Deadlocking in centralized counting barrier implementation

For project 2 of my advanced operating systems course, I quickly typed up what I thought was a functional simple centralized counting barrier implementation. However, after launching the compiled executable multiple times in a row, I noticed the program would hang and not immediately exit … damn deadlock. Instead of loading the debugger and inspecting each of the thread stack frames, I revisited the code and reasoned about why the code would deadlock.

In the code (below), lines 29-32 are the culprit for the race condition. Just as one thread (say thread B) is about to enter the while (count > 0) loop, another thread (the last thread) could reset the count = NUM_THREADS. In this situation, thread B would continue spinning: forever.
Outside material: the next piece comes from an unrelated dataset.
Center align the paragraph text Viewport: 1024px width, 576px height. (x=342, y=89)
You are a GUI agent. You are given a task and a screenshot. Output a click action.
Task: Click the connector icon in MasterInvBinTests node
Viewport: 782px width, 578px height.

Centralized Barrier Example from Lecture Slides

Centralized Barrier

Code Snippet

#include <stdbool.h>
#include <omp.h>
#include <stdio.h>

#define NUM_THREADS 3


int main(int argc, char **argv)
{
    int count = NUM_THREADS;
    bool globalsense = true;

#pragma omp parallel num_threads(NUM_THREADS) shared(count)
    {
#pragma omp critical
        {
            count = count - 1;
        }

        /*
         * Race condition possible here. Say 2 threads enter, thread A and
         * thread B. Thread A scheduled first and is about to enter the while
         * (count > 0) loop. But just before then, thread B enters (count == 0)
         * and sets count = 2. At which point, we have a deadlock, thread A
         * cannot break free out of the barrier
         *
         */

        if (count == 0) {
            count = NUM_THREADS;
        } else {
            while (count > 0) {
                printf("Spinning .... count = %d\n", count);
            }
            while (count != NUM_THREADS){
                printf("Spinning on count\n");
            }
        }

    }

    printf("All done\n");
}